───── Data provided
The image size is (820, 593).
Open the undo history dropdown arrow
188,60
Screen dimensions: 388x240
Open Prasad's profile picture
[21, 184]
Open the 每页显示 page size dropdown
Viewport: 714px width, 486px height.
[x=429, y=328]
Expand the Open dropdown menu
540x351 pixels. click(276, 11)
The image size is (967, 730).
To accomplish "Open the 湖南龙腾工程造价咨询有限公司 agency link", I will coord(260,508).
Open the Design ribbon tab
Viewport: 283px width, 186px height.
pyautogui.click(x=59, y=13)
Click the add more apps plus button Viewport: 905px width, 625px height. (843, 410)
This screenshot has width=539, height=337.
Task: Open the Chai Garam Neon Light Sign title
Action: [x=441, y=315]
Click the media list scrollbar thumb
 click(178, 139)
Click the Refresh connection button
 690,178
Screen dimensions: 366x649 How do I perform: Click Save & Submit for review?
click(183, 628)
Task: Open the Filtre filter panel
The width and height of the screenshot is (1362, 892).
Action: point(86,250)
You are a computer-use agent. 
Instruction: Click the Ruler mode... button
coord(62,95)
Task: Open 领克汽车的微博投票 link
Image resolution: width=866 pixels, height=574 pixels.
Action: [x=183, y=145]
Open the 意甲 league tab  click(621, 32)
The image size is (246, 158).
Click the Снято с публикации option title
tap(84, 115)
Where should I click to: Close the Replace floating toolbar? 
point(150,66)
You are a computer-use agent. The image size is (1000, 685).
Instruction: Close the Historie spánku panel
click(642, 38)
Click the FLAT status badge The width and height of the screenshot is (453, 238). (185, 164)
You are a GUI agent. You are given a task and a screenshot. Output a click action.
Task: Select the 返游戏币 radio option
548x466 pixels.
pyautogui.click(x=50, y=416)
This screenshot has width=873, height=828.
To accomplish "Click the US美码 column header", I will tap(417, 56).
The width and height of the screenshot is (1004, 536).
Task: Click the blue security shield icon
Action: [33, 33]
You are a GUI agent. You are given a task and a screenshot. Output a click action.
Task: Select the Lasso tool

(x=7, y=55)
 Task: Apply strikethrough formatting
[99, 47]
──────────
Would you please give the data above again, exactly as it appears?

The image size is (820, 593).
Open the undo history dropdown arrow
188,60
Screen dimensions: 388x240
Open Prasad's profile picture
[21, 184]
Open the 每页显示 page size dropdown
Viewport: 714px width, 486px height.
[x=429, y=328]
Expand the Open dropdown menu
540x351 pixels. click(276, 11)
The image size is (967, 730).
To accomplish "Open the 湖南龙腾工程造价咨询有限公司 agency link", I will coord(260,508).
Open the Design ribbon tab
Viewport: 283px width, 186px height.
pyautogui.click(x=59, y=13)
Click the add more apps plus button Viewport: 905px width, 625px height. (843, 410)
This screenshot has width=539, height=337.
Task: Open the Chai Garam Neon Light Sign title
Action: [x=441, y=315]
Click the media list scrollbar thumb
 click(178, 139)
Click the Refresh connection button
 690,178
Screen dimensions: 366x649 How do I perform: Click Save & Submit for review?
click(183, 628)
Task: Open the Filtre filter panel
The width and height of the screenshot is (1362, 892).
Action: point(86,250)
You are a computer-use agent. 
Instruction: Click the Ruler mode... button
coord(62,95)
Task: Open 领克汽车的微博投票 link
Image resolution: width=866 pixels, height=574 pixels.
Action: [x=183, y=145]
Open the 意甲 league tab  click(621, 32)
The image size is (246, 158).
Click the Снято с публикации option title
tap(84, 115)
Where should I click to: Close the Replace floating toolbar? 
point(150,66)
You are a computer-use agent. The image size is (1000, 685).
Instruction: Close the Historie spánku panel
click(642, 38)
Click the FLAT status badge The width and height of the screenshot is (453, 238). (185, 164)
You are a GUI agent. You are given a task and a screenshot. Output a click action.
Task: Select the 返游戏币 radio option
548x466 pixels.
pyautogui.click(x=50, y=416)
This screenshot has width=873, height=828.
To accomplish "Click the US美码 column header", I will tap(417, 56).
The width and height of the screenshot is (1004, 536).
Task: Click the blue security shield icon
Action: [33, 33]
You are a GUI agent. You are given a task and a screenshot. Output a click action.
Task: Select the Lasso tool

(x=7, y=55)
 Task: Apply strikethrough formatting
[99, 47]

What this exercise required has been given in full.